Media minister Whittingdale defends Piers Morgan’s ‘challenging and critical’ interview style

By Charlotte Tobitt

Media and Data Minister John Whittingdale has defended Piers Morgan’s aggressive political interview technique during the Covid-19 pandemic.

Ministers boycotted Morgan’s ITV programme Good Morning Britain for 200 days until mid-November after he was outspoken in his on-air criticism of the Government’s handling of the crisis.

Some 3,200 people complained to Ofcom about two April interviews with Care Minister Helen Whately while a further 600 complained after Morgan grilled Health Secretary Matt Hancock. The regulator decided not to investigate.

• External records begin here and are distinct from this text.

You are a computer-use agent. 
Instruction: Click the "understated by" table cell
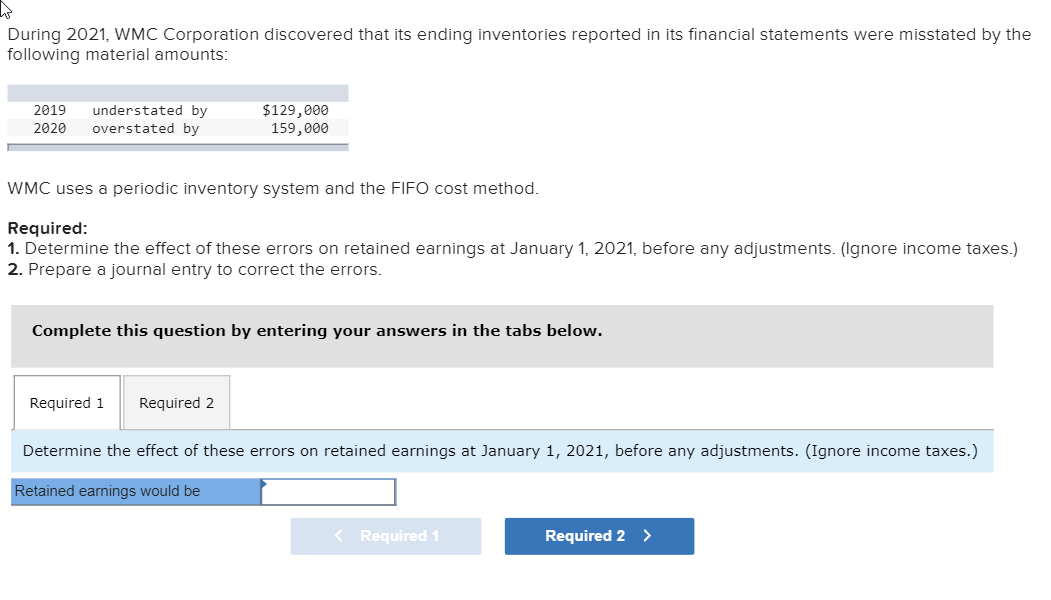pyautogui.click(x=149, y=110)
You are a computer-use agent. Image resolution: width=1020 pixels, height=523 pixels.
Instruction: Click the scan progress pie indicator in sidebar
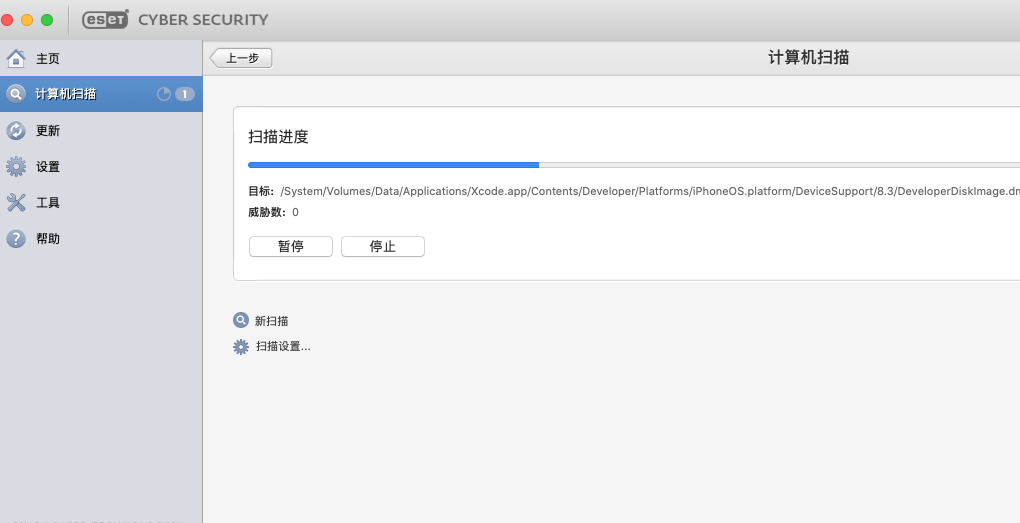[164, 94]
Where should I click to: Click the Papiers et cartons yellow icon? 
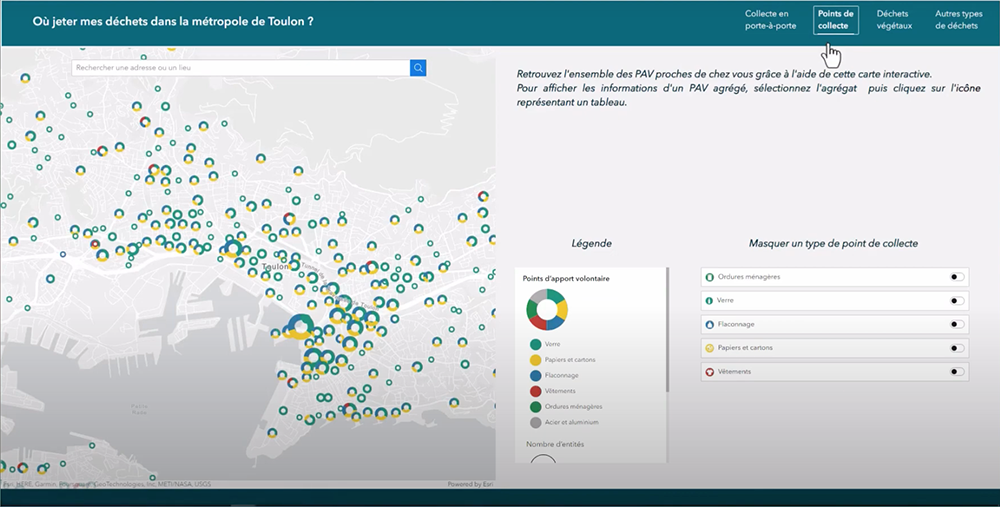(710, 348)
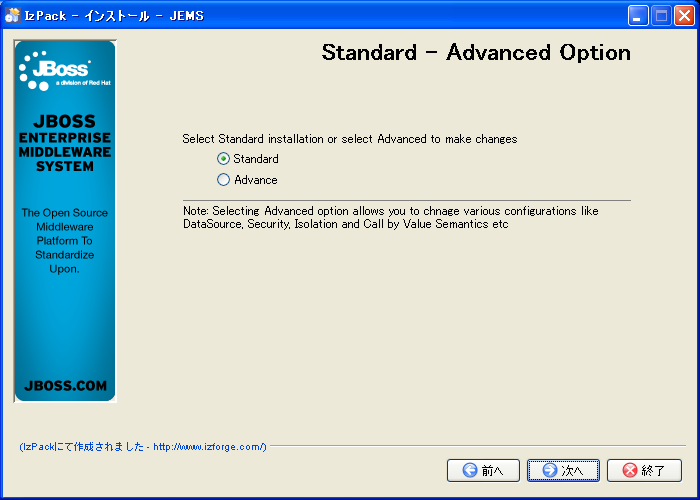Viewport: 700px width, 500px height.
Task: Click the 'Select Standard installation' instruction text
Action: [349, 139]
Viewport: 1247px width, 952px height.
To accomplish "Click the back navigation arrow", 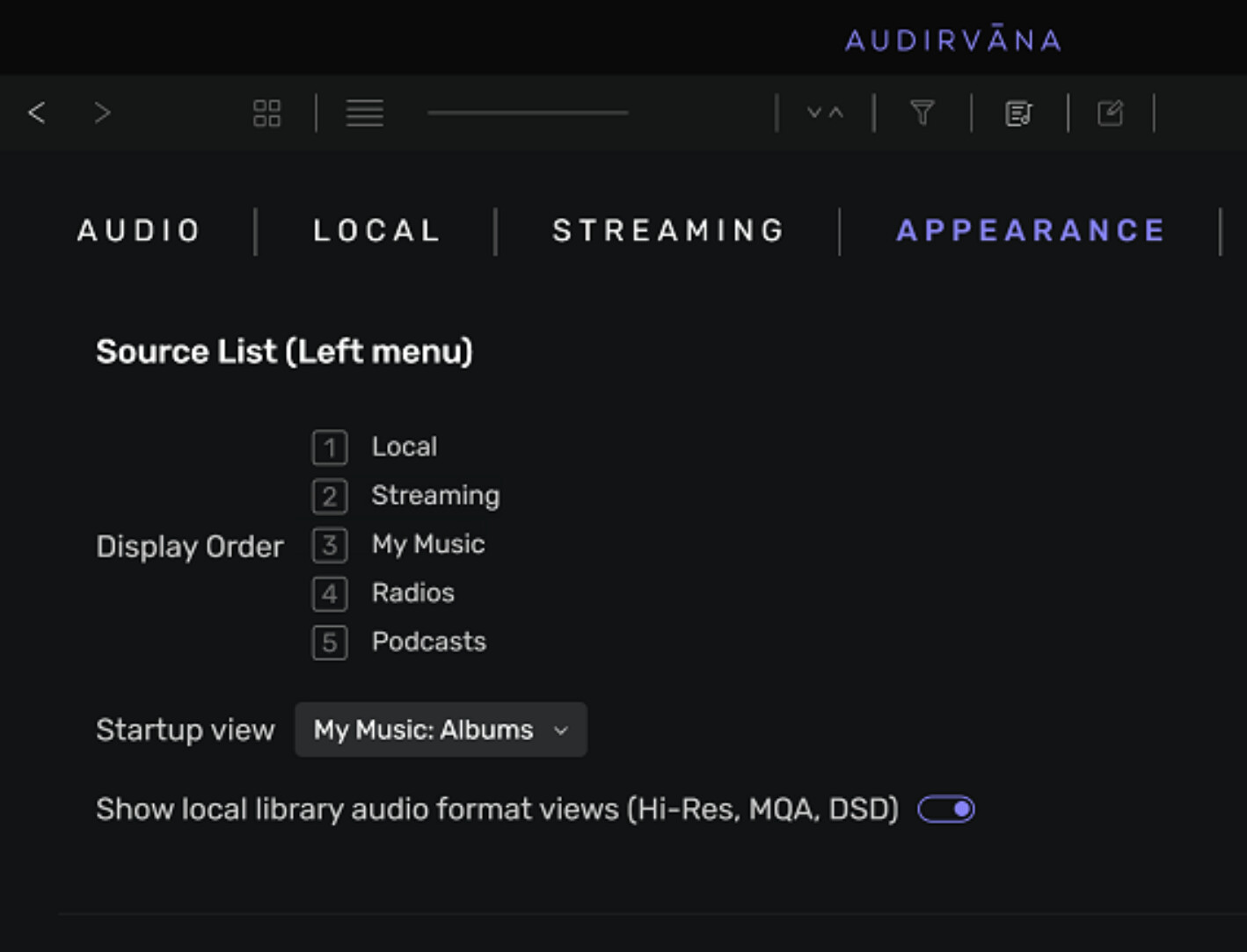I will tap(37, 113).
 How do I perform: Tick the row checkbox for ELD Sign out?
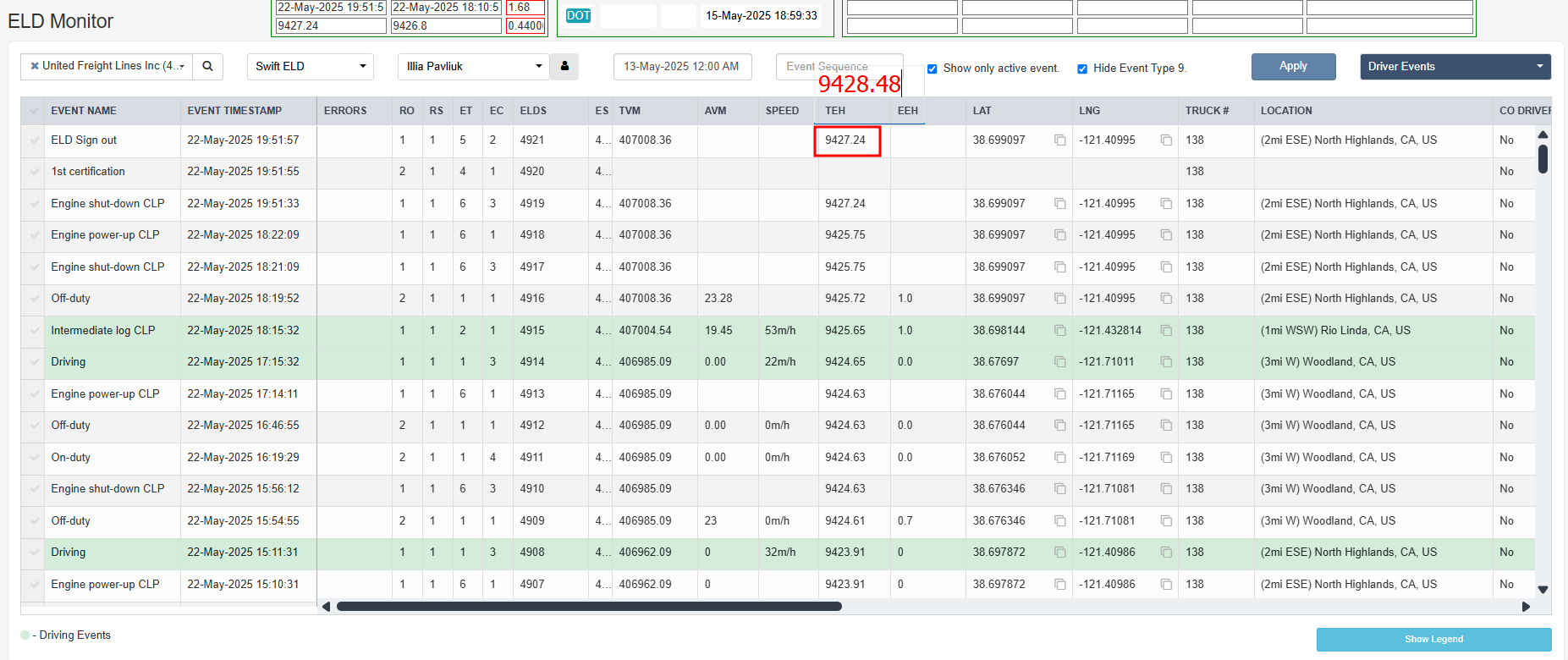coord(34,140)
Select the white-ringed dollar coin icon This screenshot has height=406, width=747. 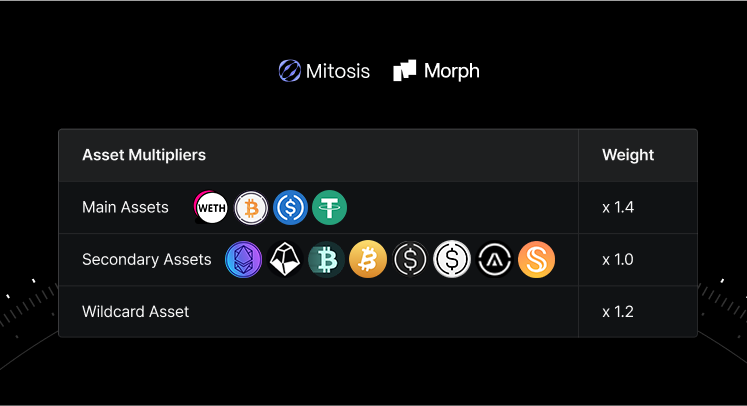(x=452, y=259)
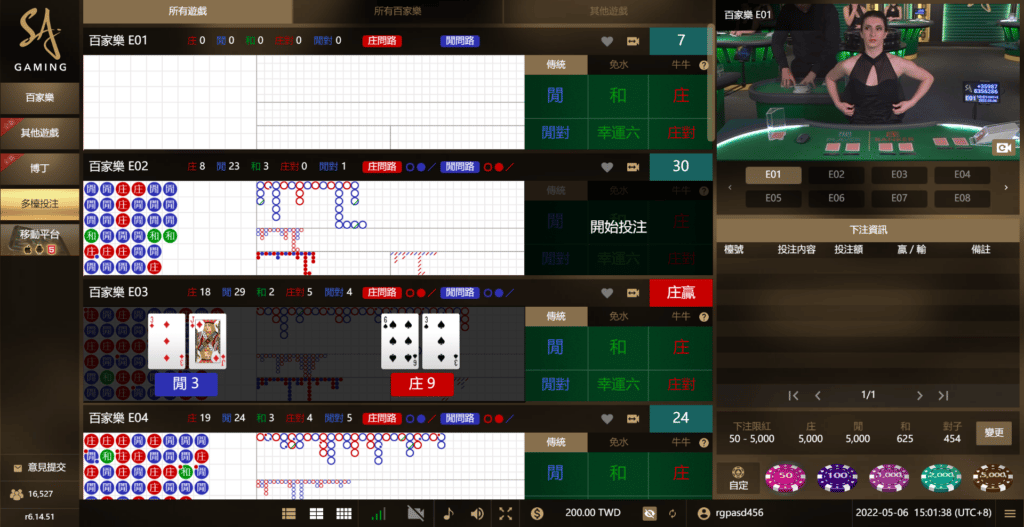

Whittingdale said: “I don’t object to an aggressive interview style, I think if you’re in public life you have to accept that.

“I think somebody like Piers Morgan has been very challenging in terms of some of his interviews in the last few months. I think he is perfectly entitled to adopt that critical attitude.”

Morgan was in the running to be named Journalist of the Year at Press Gazette’s British Journalism Awards earlier this month.

Whittingdale added: “Where I do worry is that in some cases it appears that the interviewer is more keen to trip the interviewee up often by bringing up something which is not the main issue of the day, but to resurrect some question regarding some past behaviour in the hope of getting some embarrassment out of the guest.

“I don’t think interviewers should set out to make their interviewees look bad. They should, on the other hand, probe and test the opinions that are being given to them.”

Speaking at a virtual Royal Television Society event hosted by ITV News at Ten’s Tom Bradby, Whittingdale said he missed long-form political interviews which have become rare.

He pointed to the BBC’s Andrew Marr as an example of a “very good interviewer” who does not have “that long to quiz his guests”.

[Read more: ITV chief exec Carolyn McCall: Why ‘Foxification’ of news in the UK won’t happen]

He said: “Personally, I lament the loss of the really in-depth, long political interview. In the 80s, to give one example, Brian Walden’s show Weekend World, which lasted for a full hour, he would devote the entire of that hour to a single interview.”

“We don’t have that kind of in-depth interview any longer,” he went on. “Even during an election campaign you wouldn’t get as long an interview as that, and normally it’s just a few minutes… I do think we lack something as a result of that.”

It was a similar sentiment to one shared earlier this year by the now-former BBC director-general Tony Hall, who said he was a “great believer in the long-form political interview where you can explore at length, not in soundbites, the real policy decisions that politicians are making”.

Whittingdale suggested that “one of the consequences of the Covid-19 crisis and the Prime Minister’s direct briefings is a shift in the way in which governments present which is perhaps a step towards the American way”.

He noted the appointment of former ITV News national editor Allegra Stratton as a public face of the Government giving daily press conferences, which are expected to start in January.

Bradby said it would be “fascinating” to see how his former colleague handles her new role “and whether it becomes a British version of the West Wing”.